> Description of the task:
Repeat word for word the part of the ARM commit log that runs from "- makes nodes" up to and including "preserve the semantics.".

> Given passage:
* begin *
[llvm] r309923 - [ARM] Use ADDCARRY / SUBCARRY

Thu Aug 3 00:45:10 PDT 2017

Author: rogfer01
Date: Thu Aug  3 00:45:10 2017
New Revision: 309923

URL: http://llvm.org/viewvc/llvm-project?rev=309923&view=rev
Log:
[ARM] Use ADDCARRY / SUBCARRY

This patch:

- makes nodes ISD::ADDCARRY and ISD::SUBCARRY legal for i32
- lowering is done by first converting the boolean value into the carry flag
  using (_, C) <- (ARMISD::ADDC R, -1) and converted back to an integer value
  using (R, _) <- (ARMISD::ADDE 0, 0, C). An ARMISD::ADDE between the two
  operations does the actual addition.
- for subtraction, given that ISD::SUBCARRY second result is actually a
  borrow, we need to invert the value of the second operand and result before
  and after using ARMISD::SUBE. We need to invert the carry result of
  ARMISD::SUBE to preserve the semantics.
- given that the generic combiner may lower ISD::ADDCARRY and
  ISD::SUBCARRY into ISD::UADDO and ISD::USUBO we need to update their lowering
  as well otherwise i64 operations now would require branches. This implies
  updating the corresponding test for unsigned.
- add new combiner to remove the redundant conversions from/to carry flags
  to/from boolean values (ARMISD::ADDC (ARMISD::ADDE 0, 0, C), -1) -> C

Differential Revision: https://reviews.llvm.org/D35192


Modified:
    llvm/trunk/lib/Target/ARM/ARMISelLowering.cpp
    llvm/trunk/lib/Target/ARM/ARMISelLowering.h
    llvm/trunk/test/CodeGen/ARM/intrinsics-overflow.ll

Modified: llvm/trunk/lib/Target/ARM/ARMISelLowering.cpp
URL: http://llvm.org/viewvc/llvm-project/llvm/trunk/lib/Target/ARM/ARMISelLowering.cpp?rev=309923&r1=309922&r2=309923&view=diff
==============================================================================

--- llvm/trunk/lib/Target/ARM/ARMISelLowering.cpp (original)
* end *
> Items:
* begin *
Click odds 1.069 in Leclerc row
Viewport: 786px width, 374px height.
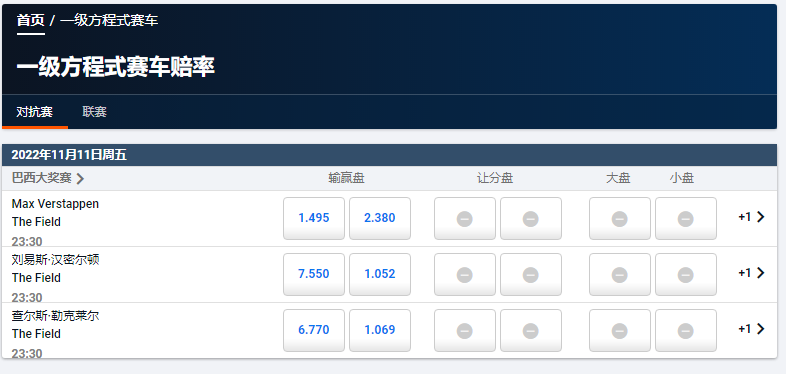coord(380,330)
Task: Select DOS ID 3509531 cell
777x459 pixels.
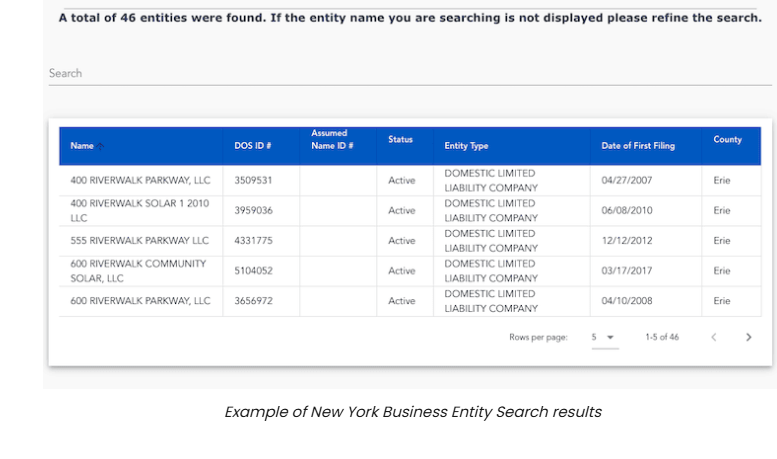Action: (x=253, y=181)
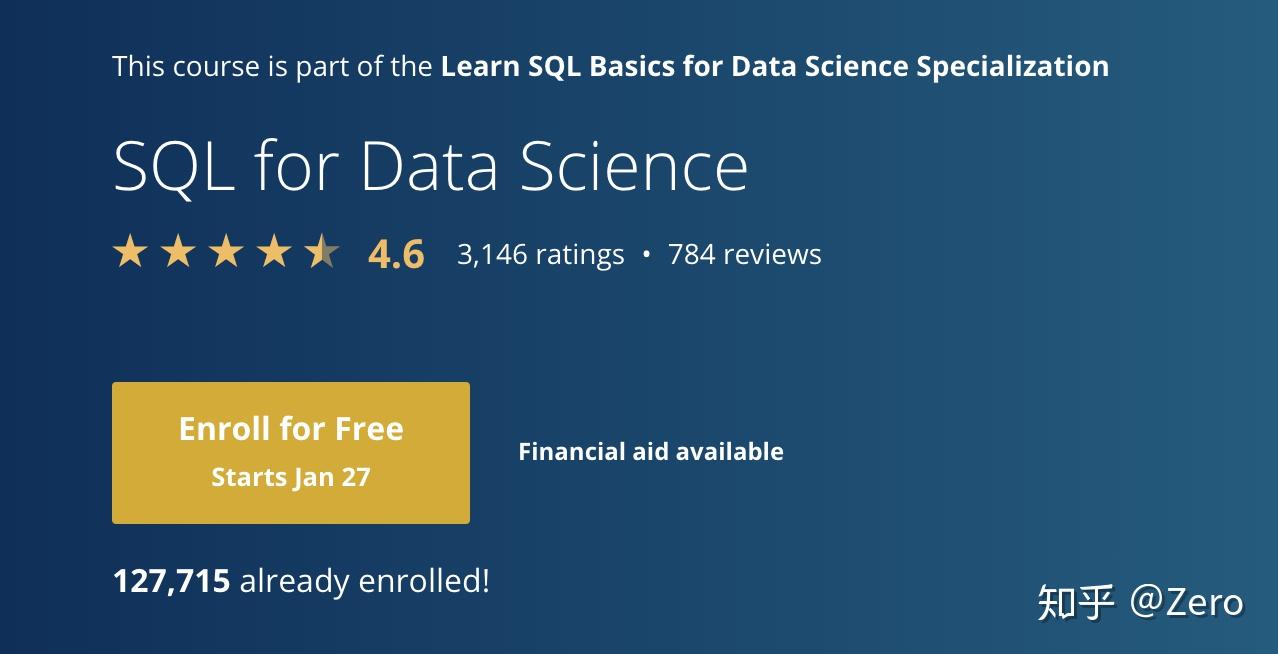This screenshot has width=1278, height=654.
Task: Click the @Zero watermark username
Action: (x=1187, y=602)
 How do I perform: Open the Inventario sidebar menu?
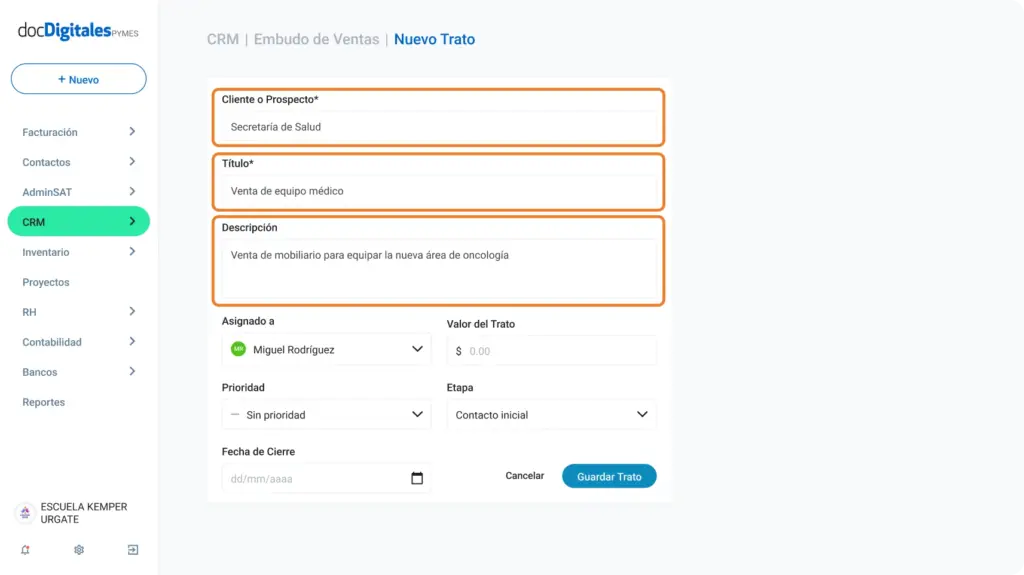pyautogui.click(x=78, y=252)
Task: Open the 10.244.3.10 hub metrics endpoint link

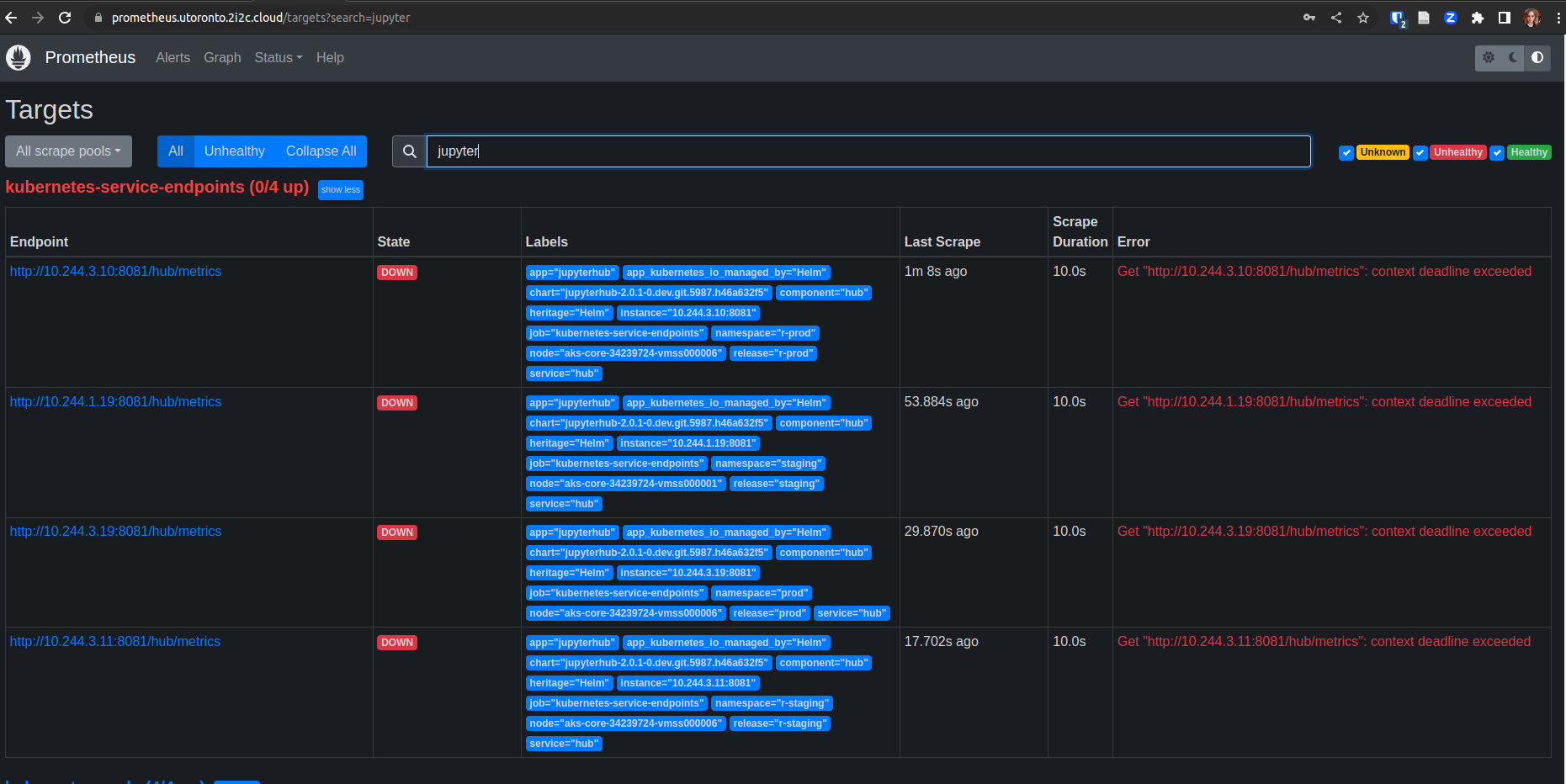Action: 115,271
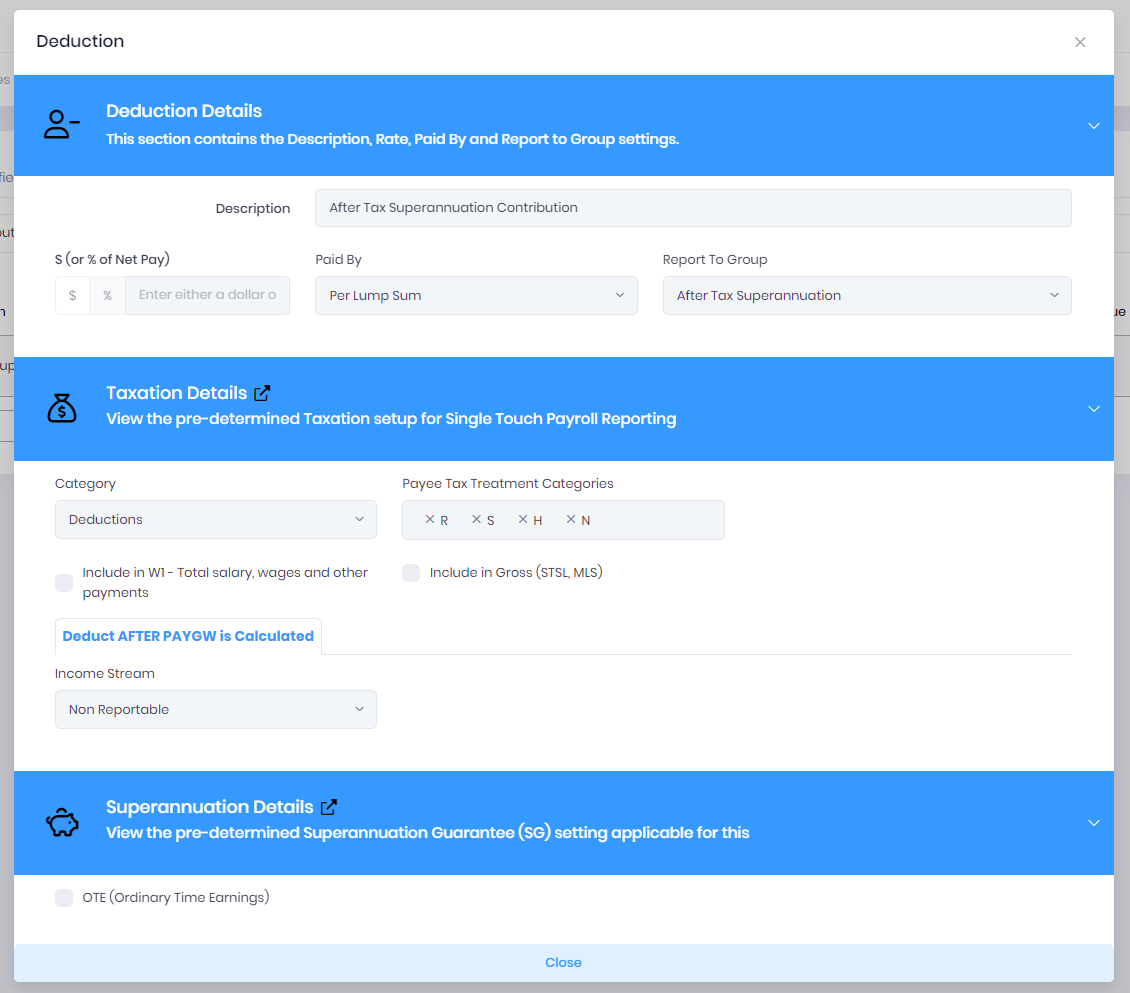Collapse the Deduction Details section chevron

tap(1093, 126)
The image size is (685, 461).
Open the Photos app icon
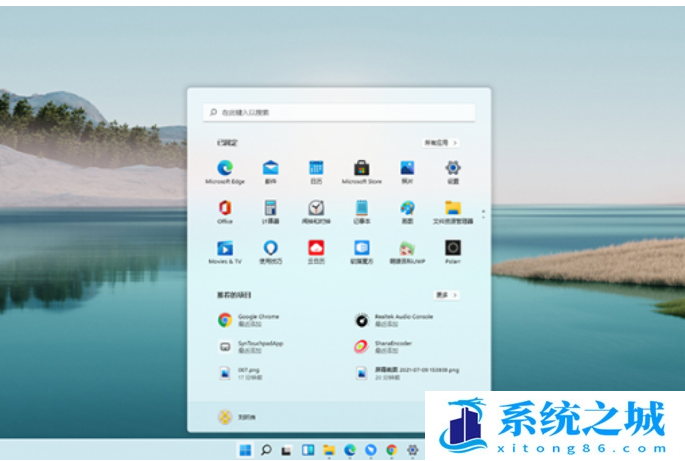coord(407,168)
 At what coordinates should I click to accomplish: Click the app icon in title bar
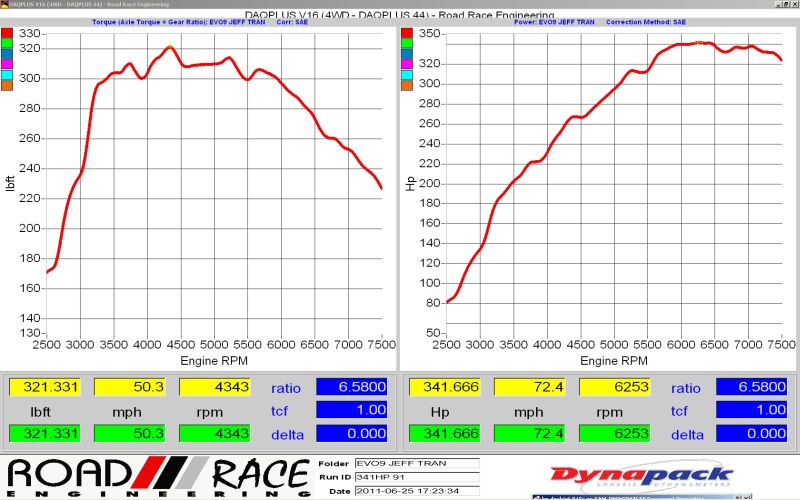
* end *
> Answer to this exercise:
- makes nodes ISD::ADDCARRY and ISD::SUBCARRY legal for i32
- lowering is done by first converting the boolean value into the carry flag
  using (_, C) <- (ARMISD::ADDC R, -1) and converted back to an integer value
  using (R, _) <- (ARMISD::ADDE 0, 0, C). An ARMISD::ADDE between the two
  operations does the actual addition.
- for subtraction, given that ISD::SUBCARRY second result is actually a
  borrow, we need to invert the value of the second operand and result before
  and after using ARMISD::SUBE. We need to invert the carry result of
  ARMISD::SUBE to preserve the semantics.